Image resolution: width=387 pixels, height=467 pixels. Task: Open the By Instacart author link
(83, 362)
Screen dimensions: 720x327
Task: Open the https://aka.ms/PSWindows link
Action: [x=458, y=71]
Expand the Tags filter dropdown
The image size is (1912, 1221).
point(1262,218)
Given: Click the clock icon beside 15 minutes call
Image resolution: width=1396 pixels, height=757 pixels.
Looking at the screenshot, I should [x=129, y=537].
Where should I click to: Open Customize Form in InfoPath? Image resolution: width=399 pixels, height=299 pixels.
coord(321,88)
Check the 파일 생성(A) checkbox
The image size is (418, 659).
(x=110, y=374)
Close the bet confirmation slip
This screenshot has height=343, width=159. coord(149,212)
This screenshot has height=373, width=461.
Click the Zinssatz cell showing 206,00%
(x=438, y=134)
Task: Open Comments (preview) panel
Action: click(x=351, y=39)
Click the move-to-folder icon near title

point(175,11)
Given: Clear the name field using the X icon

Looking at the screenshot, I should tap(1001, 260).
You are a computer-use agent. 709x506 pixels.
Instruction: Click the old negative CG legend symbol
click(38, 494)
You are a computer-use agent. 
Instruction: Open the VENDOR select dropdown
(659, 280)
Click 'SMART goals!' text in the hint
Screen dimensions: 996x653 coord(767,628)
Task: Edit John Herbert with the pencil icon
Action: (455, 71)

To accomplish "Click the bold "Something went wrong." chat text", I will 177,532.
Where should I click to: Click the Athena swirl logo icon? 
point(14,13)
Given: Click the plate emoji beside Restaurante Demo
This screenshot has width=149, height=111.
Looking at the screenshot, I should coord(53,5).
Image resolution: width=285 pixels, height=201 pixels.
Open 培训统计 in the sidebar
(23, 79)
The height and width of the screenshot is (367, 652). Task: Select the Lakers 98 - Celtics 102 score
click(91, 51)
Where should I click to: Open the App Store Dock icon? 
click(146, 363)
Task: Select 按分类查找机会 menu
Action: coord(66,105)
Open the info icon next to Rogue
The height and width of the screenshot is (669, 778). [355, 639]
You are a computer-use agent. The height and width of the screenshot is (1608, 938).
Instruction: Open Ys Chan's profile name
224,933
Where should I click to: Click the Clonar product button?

+++

The expected answer is an exact copy of the lines above, beginning at the line with "Given: Click the clock" and ending at the line with "This screenshot has height=373, width=461.", with both ends in.

Given: Click the clock icon beside 15 minutes call
Image resolution: width=1396 pixels, height=757 pixels.
Looking at the screenshot, I should [x=129, y=537].
Where should I click to: Open Customize Form in InfoPath? Image resolution: width=399 pixels, height=299 pixels.
coord(321,88)
Check the 파일 생성(A) checkbox
The image size is (418, 659).
(x=110, y=374)
Close the bet confirmation slip
This screenshot has height=343, width=159. coord(149,212)
This screenshot has height=373, width=461.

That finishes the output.